───── Document passage

When Trimborn saved the Bernstein family, Germany was just beginning to undo European states. When Germany absorbed Austria in 1938, Jews were humiliated. When Germany dismantled Czechoslovakia in 1938 and 1939, Jews were depatriated. After Germany allied with the Soviet Union in 1939, each power invaded Poland with the aim of annihilating the Polish political nation; the Soviet Union also destroyed the three Baltic States of Lithuania, Latvia, and Estonia, separating Jews from their property and traditional legal protections.

Already in 1939, during the invasion of Poland, Germany sent Einsatzgruppen behind its army, to kill Polish political elites. In June 1941, when Germany invaded the Soviet Union, Nazis identified the Soviet political class (quite falsely) as the Jews. Einsatzgruppen commanders blamed Jews for the evils of Soviet rule, inviting local people to clear themselves of their own past collaboration with the Soviets by turning on their Jewish neighbors. Germans and locals joined together in the anti-Semitic lie that Jews were responsible for communism. In a war with no rules, German troops blamed Jews for the partisan response they feared and killed them. In a land without laws, German policemen were willing to shoot Jews, thousands at a time, people who were accused of no crime.

──────────
───── Record list

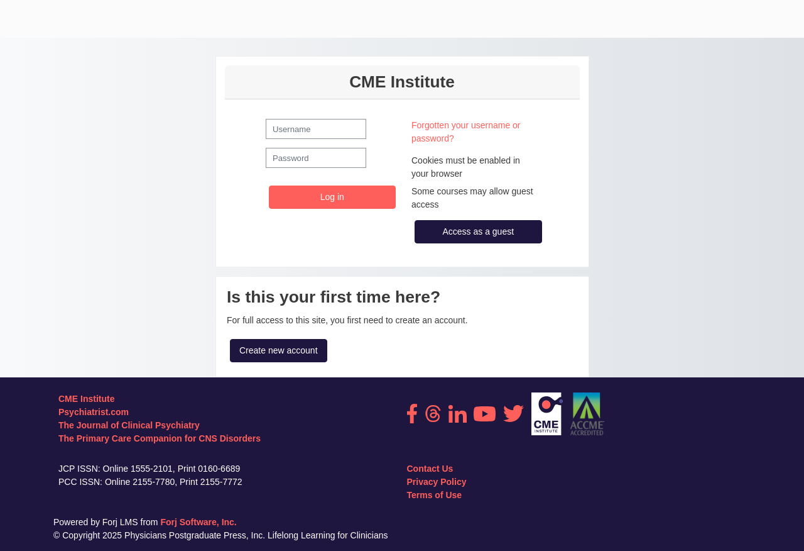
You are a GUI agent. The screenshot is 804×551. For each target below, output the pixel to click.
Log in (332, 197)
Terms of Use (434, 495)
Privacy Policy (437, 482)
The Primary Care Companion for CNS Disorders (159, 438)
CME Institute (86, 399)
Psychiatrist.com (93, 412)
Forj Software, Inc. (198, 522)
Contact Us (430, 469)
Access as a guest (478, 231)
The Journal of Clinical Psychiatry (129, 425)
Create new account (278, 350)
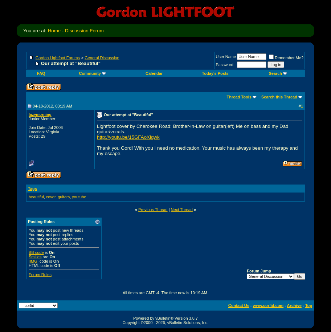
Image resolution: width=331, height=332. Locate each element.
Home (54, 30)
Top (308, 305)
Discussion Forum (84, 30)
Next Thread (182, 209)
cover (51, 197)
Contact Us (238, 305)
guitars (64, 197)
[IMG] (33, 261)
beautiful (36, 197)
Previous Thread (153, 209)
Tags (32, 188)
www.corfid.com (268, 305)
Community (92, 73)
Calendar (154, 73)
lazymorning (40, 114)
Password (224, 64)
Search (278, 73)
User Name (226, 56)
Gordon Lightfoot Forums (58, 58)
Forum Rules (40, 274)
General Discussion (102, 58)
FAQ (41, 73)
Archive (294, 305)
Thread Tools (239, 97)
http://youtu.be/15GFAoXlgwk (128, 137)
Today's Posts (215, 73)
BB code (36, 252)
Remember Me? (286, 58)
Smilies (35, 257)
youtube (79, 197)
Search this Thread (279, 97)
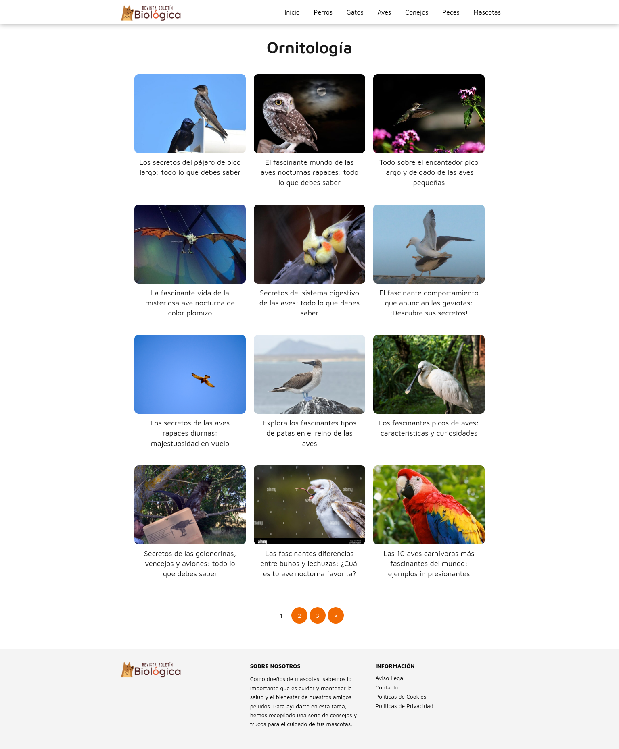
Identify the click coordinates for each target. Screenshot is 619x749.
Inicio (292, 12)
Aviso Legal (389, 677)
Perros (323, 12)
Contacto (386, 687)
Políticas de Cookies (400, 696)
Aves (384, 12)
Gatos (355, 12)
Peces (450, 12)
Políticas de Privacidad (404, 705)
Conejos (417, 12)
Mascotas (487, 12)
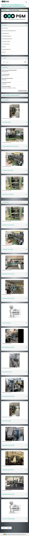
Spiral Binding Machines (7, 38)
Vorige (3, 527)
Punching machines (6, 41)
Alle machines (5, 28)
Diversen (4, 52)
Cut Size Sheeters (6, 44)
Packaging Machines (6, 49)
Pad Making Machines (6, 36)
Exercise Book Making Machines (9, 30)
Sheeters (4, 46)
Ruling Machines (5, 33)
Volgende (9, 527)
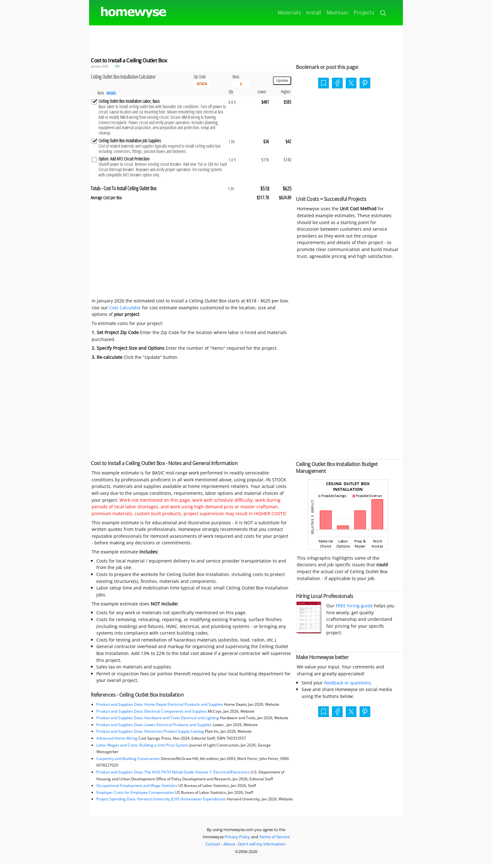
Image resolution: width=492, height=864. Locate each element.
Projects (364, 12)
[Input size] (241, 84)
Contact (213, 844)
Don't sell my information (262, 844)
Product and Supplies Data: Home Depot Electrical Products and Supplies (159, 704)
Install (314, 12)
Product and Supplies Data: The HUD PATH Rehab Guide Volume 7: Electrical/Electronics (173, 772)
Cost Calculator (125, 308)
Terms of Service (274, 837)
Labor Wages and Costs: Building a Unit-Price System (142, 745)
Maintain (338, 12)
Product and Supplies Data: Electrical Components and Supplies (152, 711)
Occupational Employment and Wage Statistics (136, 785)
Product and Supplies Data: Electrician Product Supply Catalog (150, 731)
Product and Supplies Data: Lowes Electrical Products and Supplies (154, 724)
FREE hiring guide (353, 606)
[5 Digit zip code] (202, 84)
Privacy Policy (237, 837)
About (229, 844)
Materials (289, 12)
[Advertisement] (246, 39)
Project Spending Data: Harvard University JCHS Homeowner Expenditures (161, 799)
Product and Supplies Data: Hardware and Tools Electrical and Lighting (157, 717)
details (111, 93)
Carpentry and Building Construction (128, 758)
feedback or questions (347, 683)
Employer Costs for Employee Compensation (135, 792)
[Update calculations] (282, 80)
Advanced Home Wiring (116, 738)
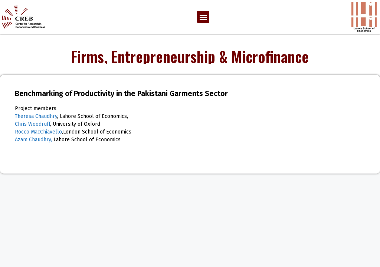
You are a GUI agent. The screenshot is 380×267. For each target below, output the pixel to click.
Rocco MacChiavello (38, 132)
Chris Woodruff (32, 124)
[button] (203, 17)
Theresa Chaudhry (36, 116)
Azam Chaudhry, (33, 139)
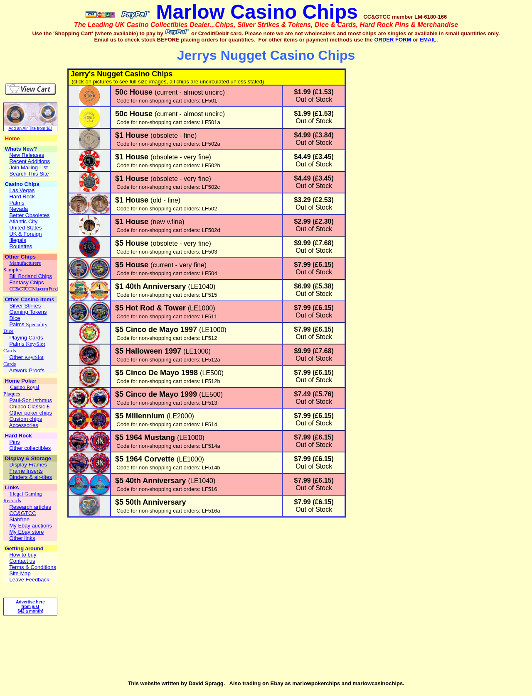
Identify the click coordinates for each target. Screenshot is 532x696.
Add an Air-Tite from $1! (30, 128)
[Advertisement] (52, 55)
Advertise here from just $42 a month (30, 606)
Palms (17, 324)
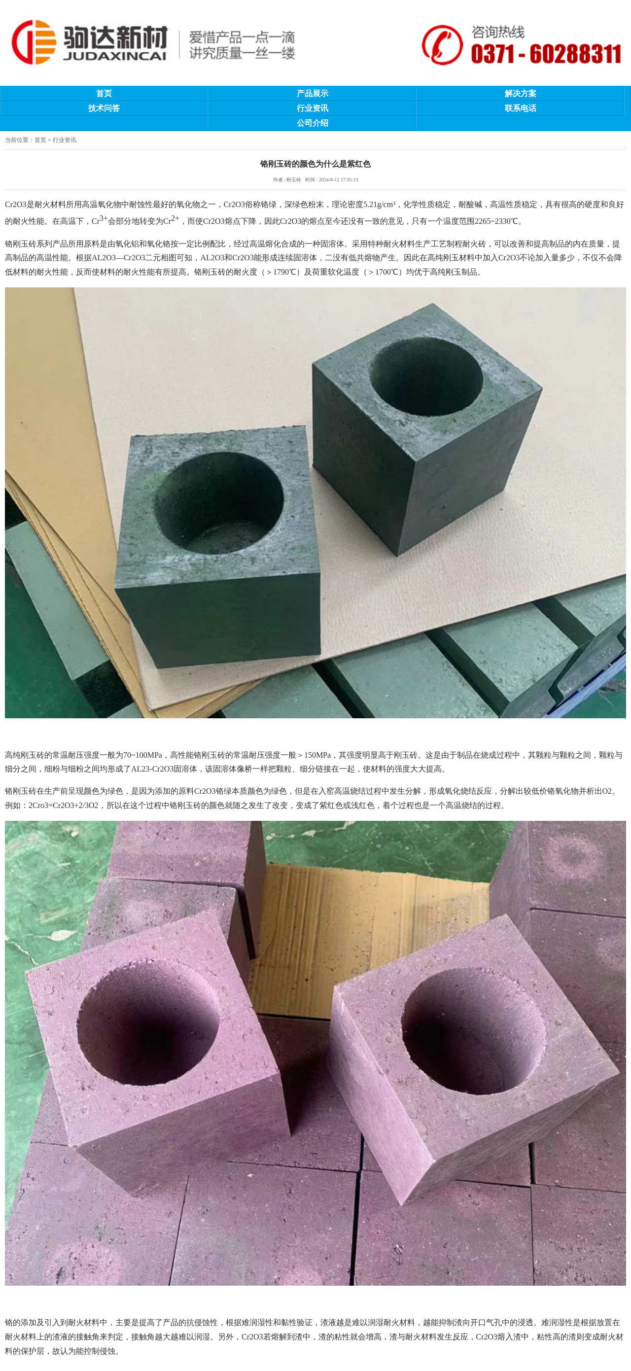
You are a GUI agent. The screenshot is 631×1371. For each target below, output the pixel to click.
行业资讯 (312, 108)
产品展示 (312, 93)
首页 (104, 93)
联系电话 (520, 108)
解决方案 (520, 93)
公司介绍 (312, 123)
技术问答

──────────

• Challenges
A. Using the passage about Germany and the Jews, answer these:
(i) In what year did Germany absorb Austria?
(ii) Which three Baltic States did the Soviet Union destroy?
(iii) In what month and year did Germany invade the Soviet Union?
B. Print the passage about Germany and the Jews from "Already in 1939, during" down to "of no crime.", word for word.
Rely only on the passage about Germany and the Jews, not on the data.

• Exercise solutions
A.
(i) 1938
(ii) Lithuania, Latvia, and Estonia
(iii) June 1941

B.
Already in 1939, during the invasion of Poland, Germany sent Einsatzgruppen behind its army, to kill Polish political elites. In June 1941, when Germany invaded the Soviet Union, Nazis identified the Soviet political class (quite falsely) as the Jews. Einsatzgruppen commanders blamed Jews for the evils of Soviet rule, inviting local people to clear themselves of their own past collaboration with the Soviets by turning on their Jewish neighbors. Germans and locals joined together in the anti-Semitic lie that Jews were responsible for communism. In a war with no rules, German troops blamed Jews for the partisan response they feared and killed them. In a land without laws, German policemen were willing to shoot Jews, thousands at a time, people who were accused of no crime.